■ **SOURCE EXTRACT**:
■ ■ ■

Margaret Perry (b. 1922): Reading & Writing

A Nottingham Library in the 1930s

It is clear that Perry (born 1922, in Nottingham) was exposed to reading from an early age, being both an individualised and social activity. Although Perry’s own mother was raised in working class poverty, Perry notes how she, ‘sat down regularly at 2pm everyday with her book … read through the evening till bedtime’ (pp. 9). Perry also highlights the importance of libraries for the working class acquisition of literature, e.g., ‘the public library … had a job to keep her supplied with current publications’ (pp. 9). Perry would go to the ‘silent films and later to the “talkies”’ (pp. 15), however no other forms of media are really referred to. Perhaps this is due to the fact that, with her memoir being written in the 1970s, Perry felt no need to highlight their obvious presence.

Perry applies her knowledge of Gothic literature, ‘the Jekell and Hyde game’ (however misspelt, pp. 13), in reminiscing about an aggressive school teacher. She was taught Shakespeare at school, mentioning in particular A Midsummer Night’s Dream and The Merchant of Venice. These canonical texts possess certain escapism through their fantasy elements, such as dualism and fairies, contributing to their appeal to an adolescent Perry. Also, to highlight that she enjoyed period literature portrays cultural capital. James Hinton expressed the view that members of the working class were 'anxious to deploy a taste for high culture as a means of distinguishing themselves from their self-assigned class’(1), and this could certainly be applied to Perry in her wish to 'better herself' (pp. 24). Perry could also read sheet music because of piano lessons, another aspect of her cultural capital through reading, and this made her top of the class in music.

■ ■ ■

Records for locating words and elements
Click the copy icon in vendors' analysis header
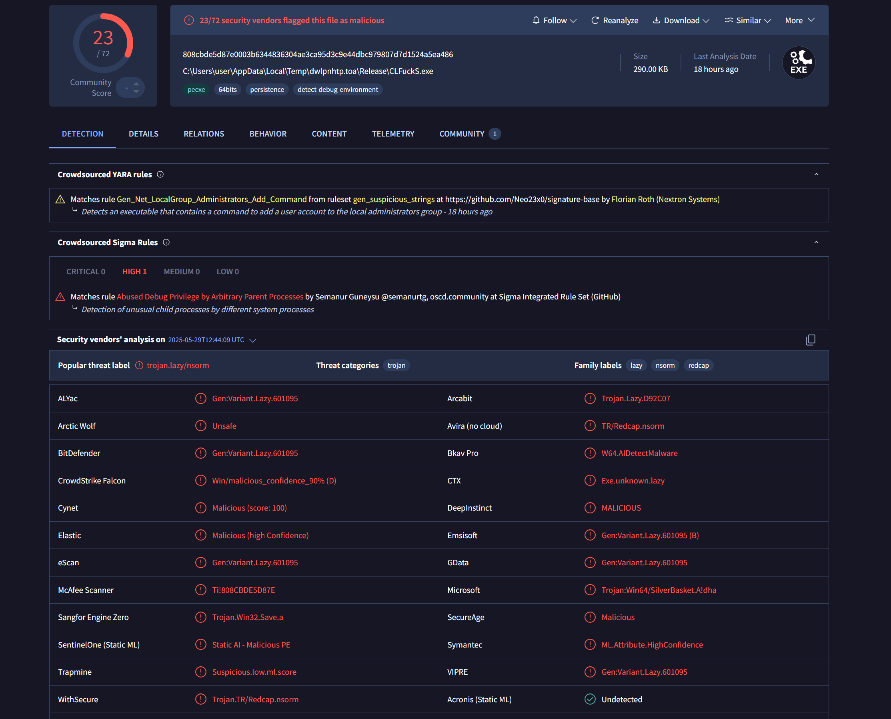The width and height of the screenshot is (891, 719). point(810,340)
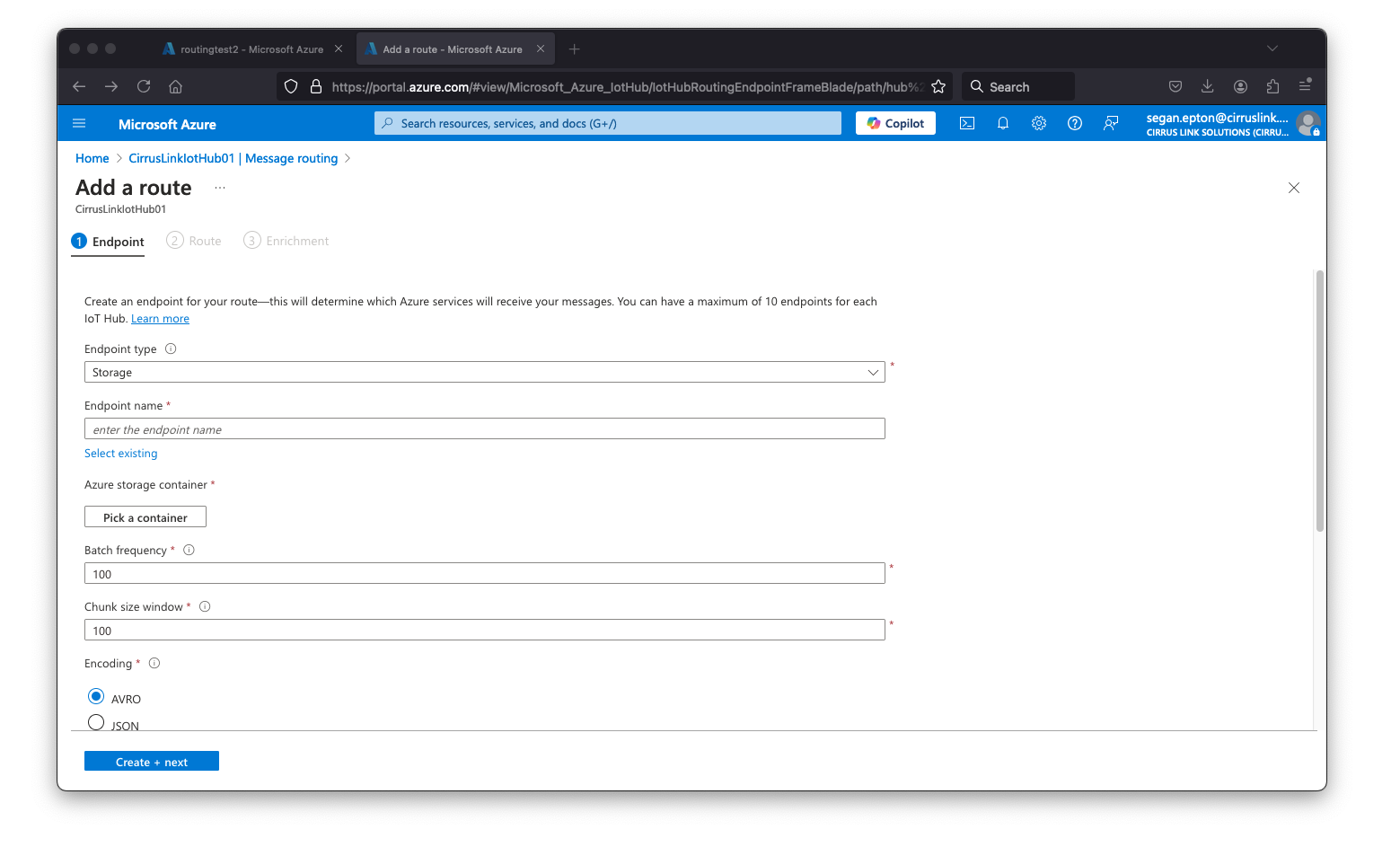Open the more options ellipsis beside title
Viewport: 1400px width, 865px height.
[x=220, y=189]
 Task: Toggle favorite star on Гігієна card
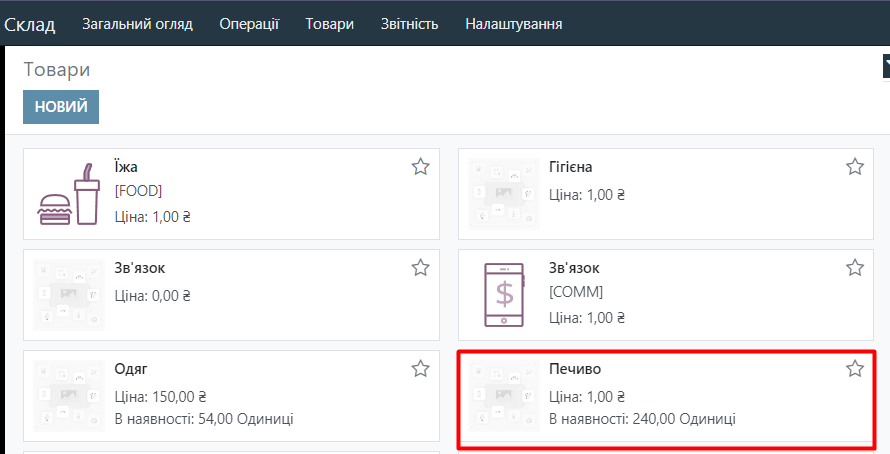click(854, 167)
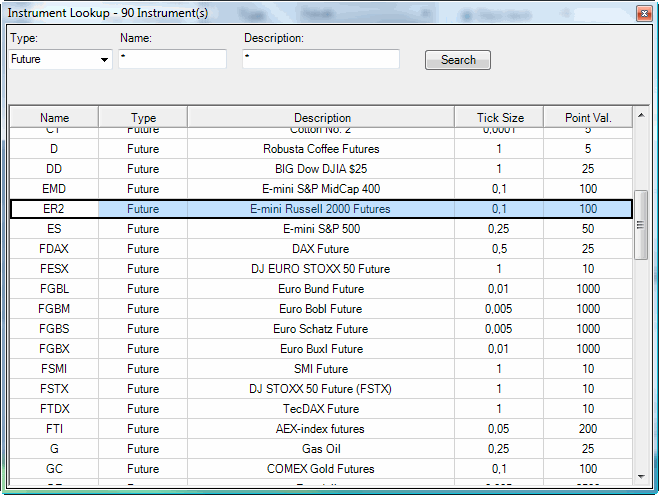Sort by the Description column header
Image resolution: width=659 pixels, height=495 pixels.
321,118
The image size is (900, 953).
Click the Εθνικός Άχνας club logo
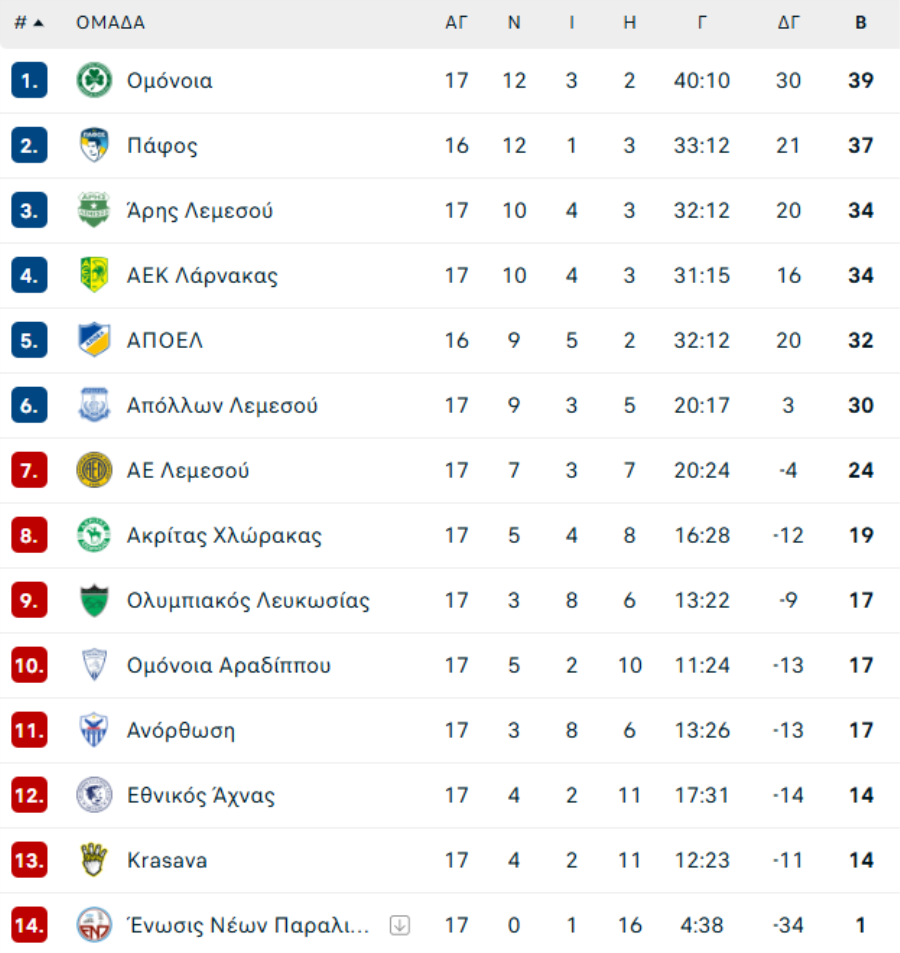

■ ■ ■

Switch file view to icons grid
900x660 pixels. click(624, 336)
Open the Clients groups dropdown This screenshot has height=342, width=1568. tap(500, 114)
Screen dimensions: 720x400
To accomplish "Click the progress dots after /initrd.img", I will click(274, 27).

■ ■ ■

■ **TASK 1**:
In the passage on Margaret Perry's reading and writing, what reason is given for the appeal of A Midsummer Night's Dream and The Merchant of Venice to the adolescent Perry? Answer in one to three sentences.
■ **TASK 2**:
Extend the passage on Margaret Perry's reading and writing, beginning after its final sentence.
The records are separate material and have no connection to the text on Margaret Perry.

■ **WRITTEN RESPONSE 1**:
Their fantasy elements, such as dualism and fairies, offered a certain escapism. This is presented as contributing to their appeal to Perry as an adolescent.

■ **WRITTEN RESPONSE 2**:
 

Despite Perry’s social class, I am positive that the literary influences in her life contributed to her decision to write an eloquent memoir, making readers out of her audience. There is definitely something of the autodidact with Perry, realising early that education allowed for class emancipation.

Footnotes:

(1) Hinton, James. ‘The “Class” Complex’: Mass-Observation and Cultural Distinction in Pre-War Britain’, Past and Present, no. 199, May, 2008

(2) Rose, Jonathan, ‘Rereading the English Common Reader: A Preface to a History of Audiences.’ Journal of the History of Ideas.  53. 1 (1992): 47-70 pp. 51

References:

Bourdieu, P, Distinction: A Social Critique of the Judgement of Taste (Cambridge: Harvard University Press, 1984)

Bourke, J, Working-Class Cultures in Britain 1890-1960: Gender, Class and Ethnicty (London: Routledge, 1994)

Feely, Catherine. ‘From Dialectics to Dancing: Reading, Writing and the Experience of Everyday Life in the Diaries of Frank P. Foster’, History Workshop Journal, 69 (2010) 91-110

Perry, Margaret, Untitled, TS, pp.38 (c.13,000 words). Extract in J. Burnett (ed.), Destiny Obscure: Autobiographies of childhood, education and family from the 1820s to the 1920s (London: Allen Lane, 1982), pp.319-24 (2.606)

Perry, Margaret, Family Life in the Royal Air Force and Later (London: Serendipity Publishing, 2006)

Vincent, David. Literacy and Popular Culture: England 1750-1914. (Cambridge: Cambridge UP, 1989)

Vincent, David. Bread, Knowledge and Freedom: A Study of Nineteenth-Century Working-Class Autobiography (London: Methuen, 1981)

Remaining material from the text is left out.